Prerequisites

Browser Use uses proprietary/private test sets that must never be committed to Github and must be fetched through a authorized api request. Accessing these test sets requires an approved Browser Use account. There are currently no publicly available test sets, but some may be released in the future.

Get an Api Access Key

First, navigate to https://browser-use.tools and log in with an authorized browser use account.

Then, click the “Account” button at the top right of the page, and click the “Cycle New Key” button on that page.

Copy the resulting url and secret key into your .env file. It should look like this:

.env
EVALUATION_TOOL_URL= ...
EVALUATION_TOOL_SECRET_KEY= ...

Running Evaluations

First, ensure your file eval/service.py is up to date.

Then run the file:

python eval/service.py

Configuring Evaluations

You can modify the evaluation by providing flags to the evaluation script.
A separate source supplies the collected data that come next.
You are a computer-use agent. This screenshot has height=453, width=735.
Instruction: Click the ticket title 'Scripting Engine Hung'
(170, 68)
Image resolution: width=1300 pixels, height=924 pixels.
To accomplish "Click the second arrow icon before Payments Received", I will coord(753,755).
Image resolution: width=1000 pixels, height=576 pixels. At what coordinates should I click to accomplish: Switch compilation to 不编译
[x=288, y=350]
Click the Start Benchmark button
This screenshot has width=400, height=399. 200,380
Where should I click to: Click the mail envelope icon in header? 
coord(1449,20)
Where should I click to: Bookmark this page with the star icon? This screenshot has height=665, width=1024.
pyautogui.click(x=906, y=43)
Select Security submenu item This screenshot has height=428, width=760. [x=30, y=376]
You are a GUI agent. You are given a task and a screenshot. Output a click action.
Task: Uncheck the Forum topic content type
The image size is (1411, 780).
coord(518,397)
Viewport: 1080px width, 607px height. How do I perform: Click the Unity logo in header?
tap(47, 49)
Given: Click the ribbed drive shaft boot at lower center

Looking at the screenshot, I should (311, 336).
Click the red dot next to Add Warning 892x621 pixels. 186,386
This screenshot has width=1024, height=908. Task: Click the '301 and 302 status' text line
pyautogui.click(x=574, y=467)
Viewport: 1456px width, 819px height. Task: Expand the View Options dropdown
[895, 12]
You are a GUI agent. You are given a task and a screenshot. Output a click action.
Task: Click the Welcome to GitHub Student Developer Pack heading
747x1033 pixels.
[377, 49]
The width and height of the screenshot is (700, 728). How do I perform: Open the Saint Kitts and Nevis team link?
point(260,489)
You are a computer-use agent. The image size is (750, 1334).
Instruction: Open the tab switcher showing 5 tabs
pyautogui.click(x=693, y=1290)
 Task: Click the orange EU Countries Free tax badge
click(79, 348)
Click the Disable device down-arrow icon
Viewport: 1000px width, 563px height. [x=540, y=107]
For instance:

python eval/service.py --parallel_runs 5 --parallel_evaluations 5 --max-steps 25 --start 0 --end 100 --model gpt-4o

The evaluations webpage has a convenient GUI for generating these commands. To use it, navigate to https://browser-use.tools/dashboard.

Then click the button “New Eval Run” on the left panel. This will open a interface with selectors, inputs, sliders, and switches.

Input your desired configuration into the interface and copy the resulting python command at the bottom. Then run this command as before.